- Records for the task:

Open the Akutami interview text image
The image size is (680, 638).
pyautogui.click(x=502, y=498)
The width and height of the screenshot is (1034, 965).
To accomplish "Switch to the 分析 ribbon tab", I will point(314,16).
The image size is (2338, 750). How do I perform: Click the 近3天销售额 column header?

--

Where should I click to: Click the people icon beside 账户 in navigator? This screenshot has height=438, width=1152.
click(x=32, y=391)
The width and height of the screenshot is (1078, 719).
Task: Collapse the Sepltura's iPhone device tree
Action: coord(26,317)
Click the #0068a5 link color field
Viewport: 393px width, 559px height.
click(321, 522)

- Try it:
Please output exactly the lines between the one holding "The width and height of the screenshot is (1034, 965)." and the one holding "The image size is (2338, 750)." in the records above, inclusive, and nothing more.

- Reply:
The width and height of the screenshot is (1034, 965).
To accomplish "Switch to the 分析 ribbon tab", I will point(314,16).
The image size is (2338, 750). How do I perform: Click the 近3天销售额 column header?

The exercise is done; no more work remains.